Part 2: Serialize a Type AST to Canonical String
Constraints
- The total number of AST nodes is at most 10^4
- Tuple nodes contain at least 2 children
- The AST is valid and uses only the node kinds primitive, generic, and tuple
Examples
Input: ("primitive", "char")
Expected Output: "char"
Explanation: A primitive leaf serializes to its name.
Input: ("generic", "T3")
Expected Output: "T3"
Explanation: A generic leaf also serializes to its name.
Input: ("tuple", [("primitive", "int"), ("generic", "T1")])
Expected Output: "(int,T1)"
Explanation: Children are joined with commas and wrapped in parentheses.
Input: ("tuple", [("primitive", "int"), ("tuple", [("generic", "T1"), ("primitive", "char")]), ("primitive", "float")])
Expected Output: "(int,(T1,char),float)"
Explanation: Nested tuples serialize recursively.
Hints
- This is a tree traversal problem: serialize each child first, then combine them for tuple nodes.
- Primitive and generic nodes are both leaves, so their string form is just their stored name.
Part 3: Infer Generic Bindings from a Pattern Type
Constraints
- 1 <= len(pattern), len(concrete) <= 10^4
- Valid primitive names are char, int, and float
- Generics appear only in pattern; if concrete contains a generic, return "ERROR"

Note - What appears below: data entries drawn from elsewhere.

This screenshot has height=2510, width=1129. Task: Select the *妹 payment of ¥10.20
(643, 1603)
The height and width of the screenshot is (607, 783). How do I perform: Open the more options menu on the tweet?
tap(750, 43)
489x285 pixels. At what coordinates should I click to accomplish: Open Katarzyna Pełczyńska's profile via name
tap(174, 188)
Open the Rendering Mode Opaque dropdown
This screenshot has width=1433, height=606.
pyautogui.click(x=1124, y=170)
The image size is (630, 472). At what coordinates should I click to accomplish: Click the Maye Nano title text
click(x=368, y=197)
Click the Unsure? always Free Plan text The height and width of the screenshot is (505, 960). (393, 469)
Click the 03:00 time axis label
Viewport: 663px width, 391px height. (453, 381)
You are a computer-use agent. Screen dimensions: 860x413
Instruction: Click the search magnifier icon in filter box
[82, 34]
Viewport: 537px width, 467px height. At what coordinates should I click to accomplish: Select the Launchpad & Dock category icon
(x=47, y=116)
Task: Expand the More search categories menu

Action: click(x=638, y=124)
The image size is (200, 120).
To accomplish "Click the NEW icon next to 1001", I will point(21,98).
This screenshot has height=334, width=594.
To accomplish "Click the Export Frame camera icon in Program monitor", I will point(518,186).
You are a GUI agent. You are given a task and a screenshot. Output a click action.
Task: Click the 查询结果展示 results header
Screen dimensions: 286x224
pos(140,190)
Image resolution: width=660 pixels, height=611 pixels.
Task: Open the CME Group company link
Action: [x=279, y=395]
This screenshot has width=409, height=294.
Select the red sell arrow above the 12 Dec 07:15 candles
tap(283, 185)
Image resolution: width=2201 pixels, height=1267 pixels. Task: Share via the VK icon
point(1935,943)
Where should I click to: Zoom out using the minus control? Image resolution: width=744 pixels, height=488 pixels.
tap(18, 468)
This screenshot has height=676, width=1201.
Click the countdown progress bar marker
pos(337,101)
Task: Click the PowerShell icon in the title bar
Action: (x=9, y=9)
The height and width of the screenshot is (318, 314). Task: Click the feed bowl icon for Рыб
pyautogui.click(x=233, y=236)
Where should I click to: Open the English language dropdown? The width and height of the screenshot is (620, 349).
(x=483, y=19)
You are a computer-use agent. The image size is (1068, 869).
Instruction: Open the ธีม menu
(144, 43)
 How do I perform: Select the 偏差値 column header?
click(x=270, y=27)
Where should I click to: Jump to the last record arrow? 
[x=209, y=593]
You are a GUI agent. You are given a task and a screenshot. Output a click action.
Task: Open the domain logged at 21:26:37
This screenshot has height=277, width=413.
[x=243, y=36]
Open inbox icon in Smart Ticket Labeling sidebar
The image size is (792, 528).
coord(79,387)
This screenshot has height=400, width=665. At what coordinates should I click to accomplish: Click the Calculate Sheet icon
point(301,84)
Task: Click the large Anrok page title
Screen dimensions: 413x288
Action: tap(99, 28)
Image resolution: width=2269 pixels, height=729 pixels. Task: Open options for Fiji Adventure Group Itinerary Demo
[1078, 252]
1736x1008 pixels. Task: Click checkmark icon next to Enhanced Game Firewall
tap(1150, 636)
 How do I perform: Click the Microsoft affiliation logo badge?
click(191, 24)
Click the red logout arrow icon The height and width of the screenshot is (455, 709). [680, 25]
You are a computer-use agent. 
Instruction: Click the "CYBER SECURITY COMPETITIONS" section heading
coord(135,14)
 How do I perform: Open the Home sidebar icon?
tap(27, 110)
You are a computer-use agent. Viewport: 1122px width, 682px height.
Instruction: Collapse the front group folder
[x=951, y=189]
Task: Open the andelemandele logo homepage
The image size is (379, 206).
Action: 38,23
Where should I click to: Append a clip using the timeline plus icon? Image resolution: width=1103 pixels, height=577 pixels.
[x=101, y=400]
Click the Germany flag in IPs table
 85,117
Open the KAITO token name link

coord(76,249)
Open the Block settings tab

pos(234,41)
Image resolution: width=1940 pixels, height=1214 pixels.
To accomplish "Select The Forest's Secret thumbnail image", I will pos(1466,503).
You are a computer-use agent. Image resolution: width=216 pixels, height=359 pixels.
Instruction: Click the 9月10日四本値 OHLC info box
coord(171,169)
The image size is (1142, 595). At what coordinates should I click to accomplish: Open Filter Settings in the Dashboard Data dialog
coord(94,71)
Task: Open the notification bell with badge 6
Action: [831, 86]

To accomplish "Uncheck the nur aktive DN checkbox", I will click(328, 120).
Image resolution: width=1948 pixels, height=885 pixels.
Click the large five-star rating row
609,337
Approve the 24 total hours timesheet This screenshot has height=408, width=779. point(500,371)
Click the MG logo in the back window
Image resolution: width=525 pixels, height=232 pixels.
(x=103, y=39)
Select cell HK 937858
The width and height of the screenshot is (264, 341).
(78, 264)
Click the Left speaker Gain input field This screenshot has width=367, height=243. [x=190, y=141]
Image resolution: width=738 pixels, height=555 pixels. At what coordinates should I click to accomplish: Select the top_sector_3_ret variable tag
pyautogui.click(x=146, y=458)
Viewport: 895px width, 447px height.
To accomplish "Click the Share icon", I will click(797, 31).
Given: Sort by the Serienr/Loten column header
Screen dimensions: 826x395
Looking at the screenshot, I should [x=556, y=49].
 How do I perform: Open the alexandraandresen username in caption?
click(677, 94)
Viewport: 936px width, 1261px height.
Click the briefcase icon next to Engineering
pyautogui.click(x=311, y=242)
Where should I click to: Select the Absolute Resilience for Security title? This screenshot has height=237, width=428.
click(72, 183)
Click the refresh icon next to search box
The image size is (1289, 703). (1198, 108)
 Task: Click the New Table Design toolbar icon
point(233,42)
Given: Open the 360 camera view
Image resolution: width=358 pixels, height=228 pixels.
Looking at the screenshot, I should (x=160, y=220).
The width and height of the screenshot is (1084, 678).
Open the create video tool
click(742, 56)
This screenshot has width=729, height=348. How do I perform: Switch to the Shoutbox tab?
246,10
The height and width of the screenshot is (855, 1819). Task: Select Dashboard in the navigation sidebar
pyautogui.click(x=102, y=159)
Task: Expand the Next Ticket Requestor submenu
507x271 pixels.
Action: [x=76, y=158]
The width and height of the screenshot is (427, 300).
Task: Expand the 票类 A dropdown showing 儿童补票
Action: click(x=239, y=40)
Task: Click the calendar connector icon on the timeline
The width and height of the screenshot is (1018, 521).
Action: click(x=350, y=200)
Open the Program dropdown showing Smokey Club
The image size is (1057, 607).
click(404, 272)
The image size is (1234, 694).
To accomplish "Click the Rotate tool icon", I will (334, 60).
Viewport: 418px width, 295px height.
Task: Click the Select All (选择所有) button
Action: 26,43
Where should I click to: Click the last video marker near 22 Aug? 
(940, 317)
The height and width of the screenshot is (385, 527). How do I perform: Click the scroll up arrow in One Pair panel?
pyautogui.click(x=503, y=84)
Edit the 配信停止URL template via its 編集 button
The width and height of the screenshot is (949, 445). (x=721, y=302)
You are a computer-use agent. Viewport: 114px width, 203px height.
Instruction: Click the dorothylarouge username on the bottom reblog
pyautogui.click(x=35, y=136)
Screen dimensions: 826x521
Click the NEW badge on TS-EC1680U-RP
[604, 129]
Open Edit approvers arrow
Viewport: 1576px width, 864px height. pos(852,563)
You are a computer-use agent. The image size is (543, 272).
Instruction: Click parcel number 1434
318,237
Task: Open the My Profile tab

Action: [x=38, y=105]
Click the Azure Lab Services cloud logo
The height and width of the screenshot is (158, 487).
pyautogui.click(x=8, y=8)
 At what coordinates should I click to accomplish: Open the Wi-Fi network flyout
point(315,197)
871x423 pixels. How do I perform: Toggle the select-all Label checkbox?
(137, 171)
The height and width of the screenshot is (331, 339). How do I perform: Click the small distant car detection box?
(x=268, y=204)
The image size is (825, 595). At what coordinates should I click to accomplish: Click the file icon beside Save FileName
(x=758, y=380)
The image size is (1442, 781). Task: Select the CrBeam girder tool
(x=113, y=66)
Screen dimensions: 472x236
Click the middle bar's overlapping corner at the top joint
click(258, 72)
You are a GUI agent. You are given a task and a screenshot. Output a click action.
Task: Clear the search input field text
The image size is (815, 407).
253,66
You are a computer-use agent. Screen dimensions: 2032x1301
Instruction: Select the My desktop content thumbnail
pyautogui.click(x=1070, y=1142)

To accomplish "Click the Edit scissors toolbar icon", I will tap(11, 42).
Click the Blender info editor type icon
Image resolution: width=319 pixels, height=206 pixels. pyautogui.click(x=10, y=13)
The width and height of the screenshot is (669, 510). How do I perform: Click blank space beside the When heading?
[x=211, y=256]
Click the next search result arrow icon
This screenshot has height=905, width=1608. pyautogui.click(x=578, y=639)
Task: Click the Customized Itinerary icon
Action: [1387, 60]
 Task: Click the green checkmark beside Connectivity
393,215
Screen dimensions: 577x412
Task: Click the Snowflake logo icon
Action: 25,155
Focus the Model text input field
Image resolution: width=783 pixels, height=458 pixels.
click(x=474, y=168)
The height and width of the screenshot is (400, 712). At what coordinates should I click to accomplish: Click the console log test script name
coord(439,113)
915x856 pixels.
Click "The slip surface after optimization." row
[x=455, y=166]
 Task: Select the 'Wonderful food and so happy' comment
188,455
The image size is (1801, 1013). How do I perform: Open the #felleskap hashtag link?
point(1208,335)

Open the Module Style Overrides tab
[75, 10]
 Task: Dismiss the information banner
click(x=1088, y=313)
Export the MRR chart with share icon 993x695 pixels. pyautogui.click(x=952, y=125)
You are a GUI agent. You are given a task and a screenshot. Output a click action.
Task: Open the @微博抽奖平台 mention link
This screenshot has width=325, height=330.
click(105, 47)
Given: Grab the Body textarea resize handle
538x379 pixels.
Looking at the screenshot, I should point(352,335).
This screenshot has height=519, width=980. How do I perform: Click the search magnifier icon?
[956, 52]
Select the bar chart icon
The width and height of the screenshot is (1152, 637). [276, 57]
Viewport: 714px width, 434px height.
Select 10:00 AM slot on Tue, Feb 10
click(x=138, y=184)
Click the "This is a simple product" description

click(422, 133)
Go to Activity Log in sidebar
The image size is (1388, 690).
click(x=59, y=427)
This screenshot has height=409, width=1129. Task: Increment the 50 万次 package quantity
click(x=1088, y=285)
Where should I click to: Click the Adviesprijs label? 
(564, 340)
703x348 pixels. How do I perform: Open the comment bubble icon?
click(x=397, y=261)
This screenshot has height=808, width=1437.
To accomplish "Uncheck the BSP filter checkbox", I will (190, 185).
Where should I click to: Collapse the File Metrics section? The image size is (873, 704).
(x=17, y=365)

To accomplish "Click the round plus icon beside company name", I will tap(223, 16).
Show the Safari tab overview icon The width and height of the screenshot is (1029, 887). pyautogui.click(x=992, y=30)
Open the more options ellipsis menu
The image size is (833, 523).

- Maximum nesting depth <= 10^3
Examples
Input: ("(T1,int)", "(char,int)")
Expected Output: {"T1": "char"}
Explanation: T1 must be char for the tuple to match.
Input: ("(T1,(T2,char))", "(float,(int,char))")
Expected Output: {"T1": "float", "T2": "int"}
Explanation: Bindings are inferred recursively inside nested tuples.
Input: ("(int,float)", "(int,float)")
Expected Output: {}
Explanation: No generics appear, so the mapping is empty.
Input: ("(T1,T1)", "(int,float)")
Expected Output: "ERROR"
Explanation: T1 cannot be both int and float.
Input: ("(int,float)", "int")
Expected Output: "ERROR"
Explanation: A tuple cannot match a non-tuple.
Hints
- Parse both strings into trees first. Working with structure is much easier than comparing raw text.
- When you see a generic in the pattern, either bind it for the first time or check that the new candidate matches its previous binding exactly.